Brano proposto:

Nel dicembre 2005 Gianni
Bodini si recò sul posto per le necessarie verifiche visive.
Ecco quanto egli scrive nel
suo rapporto del 23/12/2005:
<...dalle osservazioni
risulta in modo inequivocabile che il colle sul quale sorge la chiesetta
…[omissis]... viene illuminato dal Sole nel corso di tutto l'anno, mentre parte
del paese di Laces resta in ombra per settimane.
...[omissis]… Il primo
raggio colpisce, o accarezza, parte dell'abside e la parte sud alle ore 10h 27m
32s. Dal momento in cui il disco solare tocca la montagna fino a quando diventa
completamente visibile passano 0h 04m 10s. Alle ore 12h 24m 30s il disco tocca
per la prima volta il bordo della montagna per sparire poi lentamente dietro di
essa alle ore 12h 38m 05s. Un tempo lungo dovuto alla pendenza della cresta che
in parte è parallela alla traiettoria del Sole. …[omissis]... Il Sole inizia a
sparire proprio dietro la Cima Dodici che sovrasta Laces...>.
I valori ricavabili dalle
osservazioni di Gianni Bodini sono i seguenti:
1) azimut astronomico del
Sole alle ore 9h 27m 32s UT (primo raggio sulla chiesa): Aa 154°19'18,6";
2) azimut astronomico del
Sole alle ore 9h 31m 42s UT (completa visibilità del Sole dalla chiesa):
Aa 155°15'45,16"
3) azimut ed altezza
astronomici del Sole alle ore 12h 24m 30s (11h 24m 30s UT) (tramonto del primo
lembo):
Aa 182°09'09,62";
ha 19°55'25.49";
4) azimut ed altezza
astronomici del Sole alle ore 12h 38m 05s (11h 38m 05s UT) (tramonto
dell'ultimo lembo):
Aa 185°27'37,17";
ha 19°46'08,14".
Protraendo però le sue
osservazioni oltre la data del solstizio, Gianni Bodini ha visto da una
posizione privilegiata il fenomeno luminoso descritto dalla guida del museo: un
triangolo di luce, proveniente dall'imbocco della Val Martello, lambisce Laces
al tramonto del Sole (foto n. 24). Ecco come Bodini descrive il fenomeno nella
stessa lettera, datata 23/12/2005 ma spedita dopo l'Epifania:
<...Ho eseguito quindi
l'osservazione da lontano, ovvero da un rilievo che sovrasta Laces, sulle
pendici del Sonnemberg[12].
…[omissis]...Il fenomeno del triangolo di luce dura circa un mese - dal 08/12
al 08/01 - ma proprio nella settimana intorno al solstizio non coinvolge
direttamente la chiesetta del colle, ma colpisce la parrocchiale…[omissis]...Il
04/01 alle ore 15h 45m il triangolo di luce si è spento, ma in questo caso
l'ultimo raggio di Sole ha illuminato la chiesetta sul colle mentre ormai la
parrocchiale era in ombra>.

Estratti dall'elenco:
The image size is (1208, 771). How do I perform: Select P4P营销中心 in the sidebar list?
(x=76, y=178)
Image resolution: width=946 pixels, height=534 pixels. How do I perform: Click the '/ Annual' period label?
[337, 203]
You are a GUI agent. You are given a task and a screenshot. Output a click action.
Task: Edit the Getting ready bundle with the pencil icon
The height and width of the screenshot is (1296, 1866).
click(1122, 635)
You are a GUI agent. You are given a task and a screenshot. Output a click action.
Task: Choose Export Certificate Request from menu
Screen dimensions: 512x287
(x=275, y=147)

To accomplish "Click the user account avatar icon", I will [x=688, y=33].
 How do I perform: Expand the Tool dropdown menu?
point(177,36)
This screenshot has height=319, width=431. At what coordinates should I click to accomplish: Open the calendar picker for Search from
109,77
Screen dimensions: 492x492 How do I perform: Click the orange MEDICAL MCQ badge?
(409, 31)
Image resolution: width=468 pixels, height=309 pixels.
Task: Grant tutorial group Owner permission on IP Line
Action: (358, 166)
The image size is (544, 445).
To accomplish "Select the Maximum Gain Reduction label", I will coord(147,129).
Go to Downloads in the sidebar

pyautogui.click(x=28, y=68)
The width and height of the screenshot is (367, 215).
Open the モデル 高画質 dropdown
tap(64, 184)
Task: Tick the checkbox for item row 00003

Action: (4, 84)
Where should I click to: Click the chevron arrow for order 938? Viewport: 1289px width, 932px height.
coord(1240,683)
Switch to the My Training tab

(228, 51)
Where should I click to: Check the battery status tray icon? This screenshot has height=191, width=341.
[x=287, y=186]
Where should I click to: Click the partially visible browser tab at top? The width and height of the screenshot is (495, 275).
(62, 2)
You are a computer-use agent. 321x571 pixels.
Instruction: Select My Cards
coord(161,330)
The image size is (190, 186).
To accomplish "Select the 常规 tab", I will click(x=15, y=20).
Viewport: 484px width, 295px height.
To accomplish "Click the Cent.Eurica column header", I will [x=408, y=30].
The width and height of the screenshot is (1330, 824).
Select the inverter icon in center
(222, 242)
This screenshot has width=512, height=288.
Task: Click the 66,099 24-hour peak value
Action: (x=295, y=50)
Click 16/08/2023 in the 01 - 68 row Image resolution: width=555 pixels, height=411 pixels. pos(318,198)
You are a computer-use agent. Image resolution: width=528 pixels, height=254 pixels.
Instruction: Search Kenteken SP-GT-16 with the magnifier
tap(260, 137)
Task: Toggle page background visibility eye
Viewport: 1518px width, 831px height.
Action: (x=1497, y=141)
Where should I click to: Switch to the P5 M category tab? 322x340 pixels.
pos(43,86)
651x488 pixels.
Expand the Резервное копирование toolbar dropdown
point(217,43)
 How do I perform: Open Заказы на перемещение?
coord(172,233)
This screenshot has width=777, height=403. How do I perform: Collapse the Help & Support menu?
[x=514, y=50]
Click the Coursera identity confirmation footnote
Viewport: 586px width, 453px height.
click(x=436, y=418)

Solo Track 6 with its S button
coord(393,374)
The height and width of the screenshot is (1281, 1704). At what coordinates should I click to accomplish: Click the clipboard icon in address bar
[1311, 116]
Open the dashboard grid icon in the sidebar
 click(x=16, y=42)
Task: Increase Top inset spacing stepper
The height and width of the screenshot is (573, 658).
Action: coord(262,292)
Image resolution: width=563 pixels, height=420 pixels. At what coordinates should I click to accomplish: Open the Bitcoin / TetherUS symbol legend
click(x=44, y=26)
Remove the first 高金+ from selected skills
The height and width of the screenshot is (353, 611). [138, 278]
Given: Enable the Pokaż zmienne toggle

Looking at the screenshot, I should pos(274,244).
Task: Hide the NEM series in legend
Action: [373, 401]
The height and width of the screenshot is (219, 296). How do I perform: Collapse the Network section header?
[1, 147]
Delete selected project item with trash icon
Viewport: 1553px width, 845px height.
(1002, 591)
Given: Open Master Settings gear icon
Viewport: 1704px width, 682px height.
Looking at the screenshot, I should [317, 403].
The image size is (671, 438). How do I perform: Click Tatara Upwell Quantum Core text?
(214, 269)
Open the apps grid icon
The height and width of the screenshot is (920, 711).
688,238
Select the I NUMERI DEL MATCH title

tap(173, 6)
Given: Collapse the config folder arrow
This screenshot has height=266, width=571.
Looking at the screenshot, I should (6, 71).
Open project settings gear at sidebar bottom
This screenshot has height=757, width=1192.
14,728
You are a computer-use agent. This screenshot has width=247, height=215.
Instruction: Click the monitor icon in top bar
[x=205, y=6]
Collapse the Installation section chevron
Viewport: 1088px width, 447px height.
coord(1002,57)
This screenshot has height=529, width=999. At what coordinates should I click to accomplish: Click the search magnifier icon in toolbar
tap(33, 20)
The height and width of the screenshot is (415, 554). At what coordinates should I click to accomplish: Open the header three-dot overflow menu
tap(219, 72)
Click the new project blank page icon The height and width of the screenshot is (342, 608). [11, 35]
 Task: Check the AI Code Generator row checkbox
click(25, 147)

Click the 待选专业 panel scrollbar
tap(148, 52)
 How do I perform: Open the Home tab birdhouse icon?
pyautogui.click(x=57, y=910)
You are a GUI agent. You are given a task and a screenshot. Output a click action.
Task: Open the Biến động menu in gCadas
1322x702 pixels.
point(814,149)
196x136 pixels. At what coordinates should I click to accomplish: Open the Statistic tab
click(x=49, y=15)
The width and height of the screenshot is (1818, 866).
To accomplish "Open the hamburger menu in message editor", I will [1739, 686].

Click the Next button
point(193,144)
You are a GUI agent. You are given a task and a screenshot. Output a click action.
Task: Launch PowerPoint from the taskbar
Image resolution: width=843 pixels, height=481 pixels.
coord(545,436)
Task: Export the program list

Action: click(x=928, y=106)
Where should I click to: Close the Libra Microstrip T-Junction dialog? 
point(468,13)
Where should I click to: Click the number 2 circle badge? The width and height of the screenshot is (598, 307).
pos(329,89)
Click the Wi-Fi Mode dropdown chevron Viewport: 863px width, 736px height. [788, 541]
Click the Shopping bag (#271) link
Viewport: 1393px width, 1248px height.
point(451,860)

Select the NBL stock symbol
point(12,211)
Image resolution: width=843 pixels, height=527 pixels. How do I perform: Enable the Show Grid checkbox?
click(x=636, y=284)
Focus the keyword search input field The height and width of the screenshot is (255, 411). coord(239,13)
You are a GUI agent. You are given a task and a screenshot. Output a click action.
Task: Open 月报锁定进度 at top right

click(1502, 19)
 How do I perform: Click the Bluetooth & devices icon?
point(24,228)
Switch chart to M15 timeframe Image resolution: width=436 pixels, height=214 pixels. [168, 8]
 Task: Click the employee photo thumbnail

Consegne:
[A] Nel brano proposto, riscrivi in forma più breve il paragrafo che comincia con «Protraendo però le sue osservazioni», senza perdere i fatti principali.
[B] Ricopia tali e quali le righe dell'elenco. Parti da quella che contiene "Click the 待选专业 panel scrollbar" e fermati dopo quella che contiene "click(x=636, y=284)".

Soluzioni:
[A] Continuando a osservare dopo il solstizio, Gianni Bodini vide da una posizione favorevole il fenomeno descritto dalla guida del museo. Al tramonto un triangolo di luce, che arriva dall'imbocco della Val Martello, sfiora Laces (foto n. 24). Bodini lo descrive nella stessa lettera, datata 23/12/2005 ma spedita dopo l'Epifania.

[B]
Click the 待选专业 panel scrollbar
tap(148, 52)
 How do I perform: Open the Home tab birdhouse icon?
pyautogui.click(x=57, y=910)
You are a GUI agent. You are given a task and a screenshot. Output a click action.
Task: Open the Biến động menu in gCadas
1322x702 pixels.
point(814,149)
196x136 pixels. At what coordinates should I click to accomplish: Open the Statistic tab
click(x=49, y=15)
The width and height of the screenshot is (1818, 866).
To accomplish "Open the hamburger menu in message editor", I will [1739, 686].

Click the Next button
point(193,144)
You are a GUI agent. You are given a task and a screenshot. Output a click action.
Task: Launch PowerPoint from the taskbar
Image resolution: width=843 pixels, height=481 pixels.
coord(545,436)
Task: Export the program list

Action: click(x=928, y=106)
Where should I click to: Close the Libra Microstrip T-Junction dialog? 
point(468,13)
Where should I click to: Click the number 2 circle badge? The width and height of the screenshot is (598, 307).
pos(329,89)
Click the Wi-Fi Mode dropdown chevron Viewport: 863px width, 736px height. [788, 541]
Click the Shopping bag (#271) link
Viewport: 1393px width, 1248px height.
point(451,860)

Select the NBL stock symbol
point(12,211)
Image resolution: width=843 pixels, height=527 pixels. How do I perform: Enable the Show Grid checkbox?
click(x=636, y=284)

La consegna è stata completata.